:: Task instructions ::
- A) In the Manila Hotel column, reproduce word for word the part that opens with the words containing "Nine months to" and closes with "reading a book.".
- B) According to the Manila Hotel column, how many years of hospitality does the hotel's history span?
- C) Pick up the column about the Manila Hotel coffee table book after its final sentence and keep writing.

:: Source extract ::
________
Beautiful moments


MEDIUM RARE 
 

Nine months to carry a baby to full term, two years to sit out a virus. At long last, with the health emergency status induced by Covid-19 finally lifted, life is normal enough now to indulge in moments of serenity while reading a book.

Specially a book as elegant to look at and hold between two hands as the coffee table book of The Manila Hotel, True Heart of the Philippines. It’s about the hotel with a history – from Burnham’s “beautiful cities” concept to World War 2, from 1912 to 2023, all 111 years of hospitality – no other hotel in these 7,000 islands speaks such eloquence in such charming terms. As a historian might put it, if these walls could speak!

If they could speak a second language, it would be that of a warm, gracious welcome, a promise of gracious living, if only for a day, a night, an afternoon for tea, coffee, alone or with company. Wasn’t it Churchill who said a hotel is home minus the chores? Except that this hotel lets you forget the time zone you’re in. “Tread softly lest you tread on my dreams.”
________
:: Dataset excerpts ::
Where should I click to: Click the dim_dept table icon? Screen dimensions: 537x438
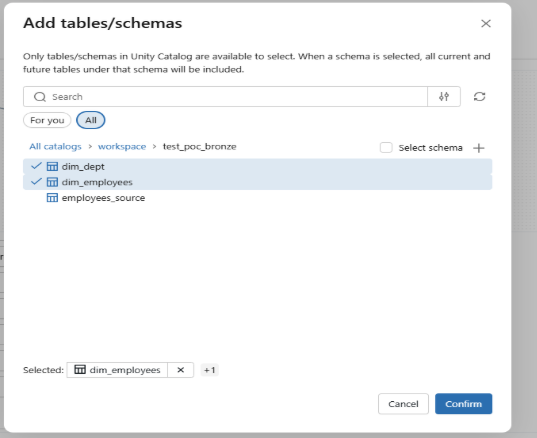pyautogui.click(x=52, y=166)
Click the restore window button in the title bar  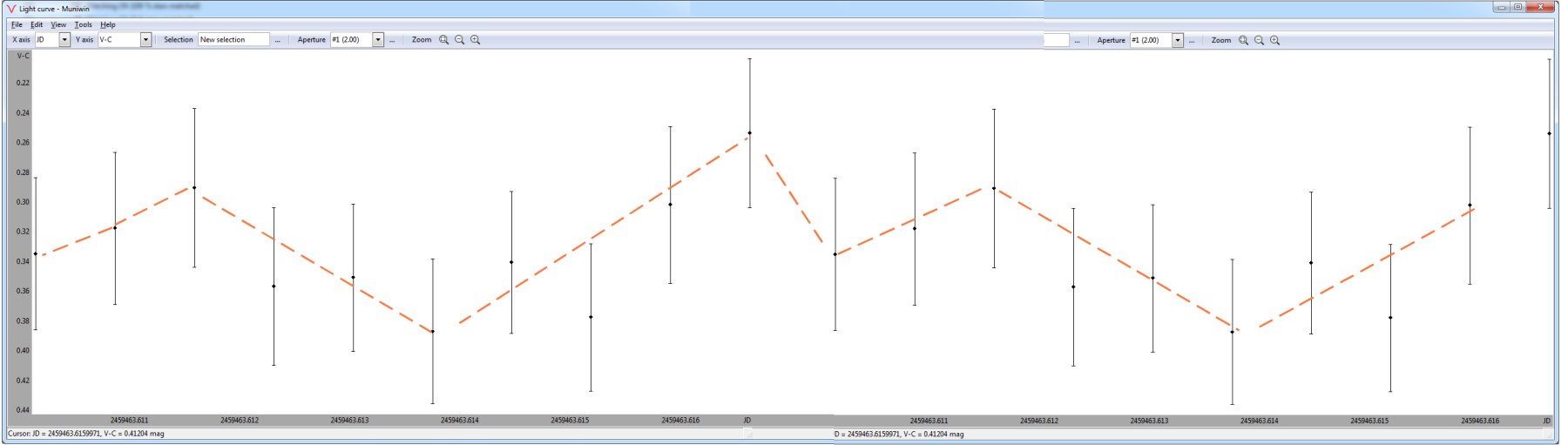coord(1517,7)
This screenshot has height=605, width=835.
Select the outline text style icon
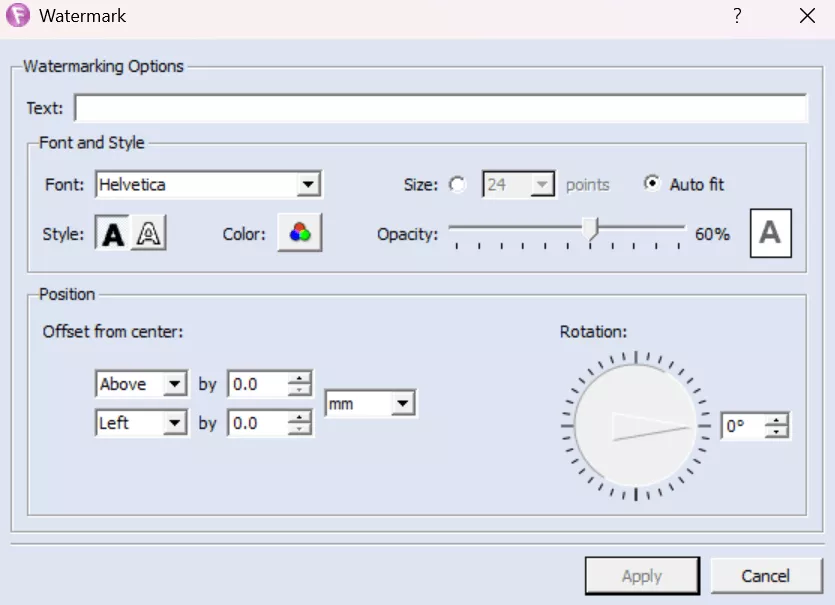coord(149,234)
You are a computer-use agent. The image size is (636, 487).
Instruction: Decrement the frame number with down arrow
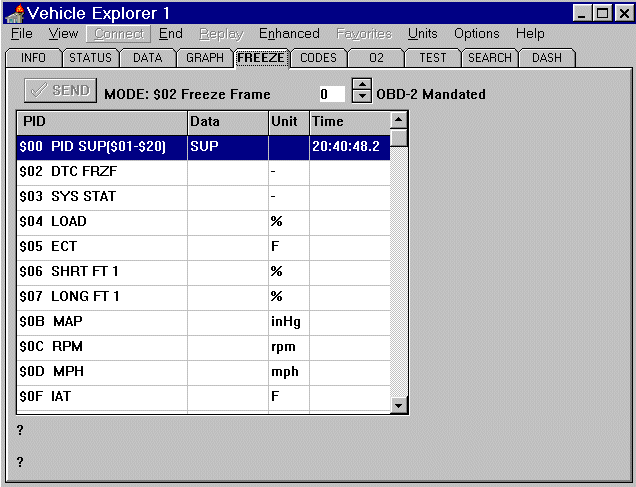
________
:: Task answers ::
- A)
Nine months to carry a baby to full term, two years to sit out a virus. At long last, with the health emergency status induced by Covid-19 finally lifted, life is normal enough now to indulge in moments of serenity while reading a book.

- B) 111 years, from 1912 to 2023.

- C)
The book takes full advantage of complete editorial freedom from the owners of the hotel and their sister company, Manila Bulletin Publishing Co., who neither prescribed the number of pages nor set a production budget. In 160 pages between the covers, of which there are four, the most casual reader will immediately feel immersed in the glow of warm wood under the soft light of a constellation of capiz-shell chandeliers. Not only does the hotel own generations of stories collected from guests and visitors, it is the only one with distinct architectural features – and space and spaces galore, including a secret garden, a basement tucked away – that an interior designer would kill for to claim as his or her own solo masterpiece.

It’s nothing if not a supremely photogenic hotel anywhere you look, which was why photographer Sonny Espiritu considered the job not work but an eye-opener for himself and his camera. Layout artist Bonn Erasmo was forced out of retirement relaxing in his farm in Quezon, otherwise the author-editor would’ve had him arrested.

A beautiful hotel deserves a beautiful book.